Rap Battle - Visualize AI’s Genealogy

Screenshot 2024-09-23 at 16.43.34
DataViz.js

// ABOUT THE DATASET
// The dataset consists of 74 key authors who have made significant contributions to Artificial Intelligence (AI) and Machine Learning (ML).These authors were referenced during Module 1 of the CAS AI for Creative Practices, focusing on the genealogy of AI. The data reveals the intellectual profiles and geographical distribution of the authors, highlighting important socio-technical aspects such as gender, location, and the duration of their research careers. Visualizing this data allows us to better understand the intellectual landscape that has shaped  the field of AI and ML.


// D3.js LIBRARY
// This code uses D3.js, a powerful JavaScript library for producing dynamic, interactive data visualizations in web browsers. D3.js (Data-Driven Documents) was created in 2011 by Mike Bostock during his time at The New York Times (NYC), where he focused on engaging audiences with data-driven storytelling, and at Stanford, where his academic work deepened the technical foundations of the library. D3.js is widely used for creating complex, dynamic visualizations in web browsers. It is an open-source library that binds data to a Document Object Model (DOM) and applies data-driven transformations to the document, allowing the creation of dynamic charts. Since it is open-source, the code can be adapted and expanded by developers globally. However, like any tool, it carries the biases of its initial development. This ties into the broader discussion on how technical tools, like academic concepts, carry inherent worldviews and biases, as discussed during the course through the eyes of Steyerl (2023) and Suchman (2023).

// General settings for the chart
const margin = {top: 20, right: 30, bottom: 30, left: 100};
let width = parseInt(d3.select("#chart").style("width")) - margin.left - margin.right;
let height = 600 - margin.top - margin.bottom;

// CREATE THE SVG
// D3 works with SVG (Scalable Vector Graphics), a web standard for rendering vector-based graphics that ensures visualizations can scale and be responsive across different devices. SVG was developed by the W3C (World Wide Web Consortium) and was introduced in 1999. Its primary purpose was to enable resolution-independent vector graphics on the web, ensuring that images and graphics could be displayed clearly on any screen size or resolution.

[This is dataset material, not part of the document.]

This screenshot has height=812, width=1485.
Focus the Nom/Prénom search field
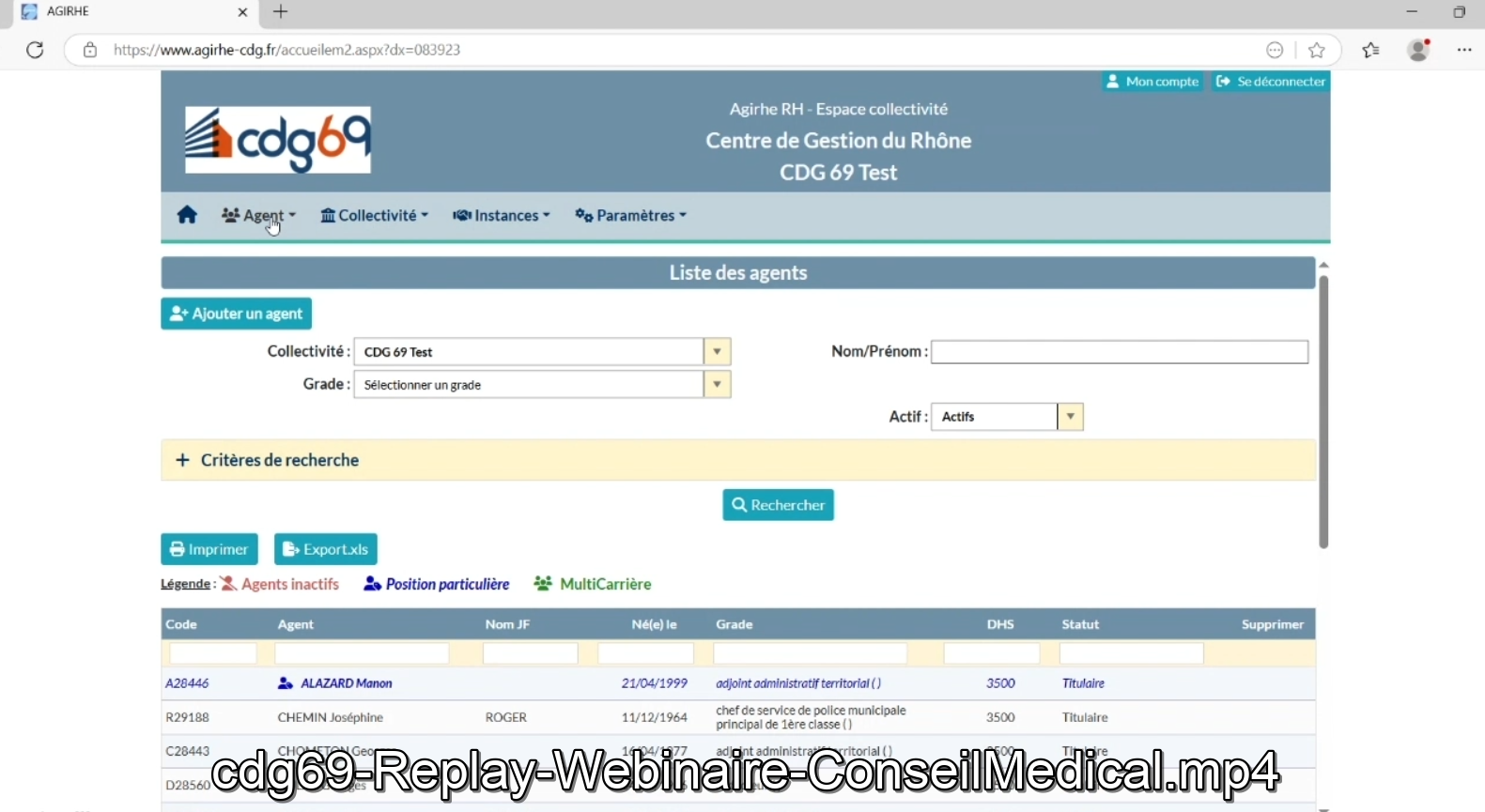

const svg = d3.select("#chart")
    .append("svg")
    .attr("width", width + margin.left + margin.right)
    .attr("height", height + margin.top + margin.bottom)
    .append("g")
    .attr("transform", `translate(${margin.left},${margin.top})`);

// Create Tooltips provide additional context about the data when a user hovers over the chart elements. 
const tooltip = d3.select("body")
    .append("div")
    .style("opacity", 0)
    .attr("class", "tooltip")
    .style("position", "absolute")
    .style("background", "#f9f9f9")
    .style("padding", "8px")
    .style("border", "1px solid #d3d3d3")
    .style("border-radius", "4px")
    .style("pointer-events", "none");  // Prevents the tooltip from interfering with user interactions

// RESIZE FUNCTION
// This function ensures that the chart dynamically adjusts to fit various screen sizes, from desktops to small smartphones. It's a problem that Alan Turing never had to deal with while working on computing and breaking German codes in the 1940s. Almost 84 years later, we now hold more processing power in a single smartphone than existed in Turing's time. Yet, instead of breaking codes, we're now breaking our heads over screen sizes — adapting to a world of endless devices and resolutions. Welcome to the joys of modern computing: more power, more screens, more problems!


function resize() {
    // Update width and height based on window size
    width = parseInt(d3.select("#chart").style("width")) - margin.left - margin.right;

    // Update the SVG with the new width
    d3.select("svg")
        .attr("width", width + margin.left + margin.right);

    // Update the X scales
    x.range([0, width]);

    // Update the axes
    svg.select(".x-axis").call(d3.axisBottom(x).tickFormat(d3.format("d")));

    // Update the circle positions
    svg.selectAll("circle")
        .attr("cx", d =%3E jitter(x(d.startYear), 10));
}

// LOAD DATA FROM GOOGLE SPREADSHEET VIA CSV
// This dataset includes all the authors mentioned by both the professor and the students during three days of class in August 2024. These references emerged in the context of discussions around AI and Machine Learning, with the aim of tracing the genealogy of the field. The process of building this spreadsheet was directly connected to my note-taking system. I take structured notes during class, organizing them in a way that allows me to later extract meaningful data. This has been possible with the aid of modern AI-powered analysis tools that help make sense of unstructured information. The decision to store this data in a Google Spreadsheet and export it as a CSV (Comma-Separated Values) file was a conscious one. CSV files are simple data structures that are widely readable and easy to manipulate. They have a long history, dating back to the early 1970s. It was created in the context of the need for data exchange between different systems and software during the early days of computing and became popular with the increased use of personal computers and electronic spreadsheets, such as VisiCalc (1979) and Lotus 1-2-3 (1983). Being a text-based format, CSV files are lightweight, making them ideal for online sharing and integration.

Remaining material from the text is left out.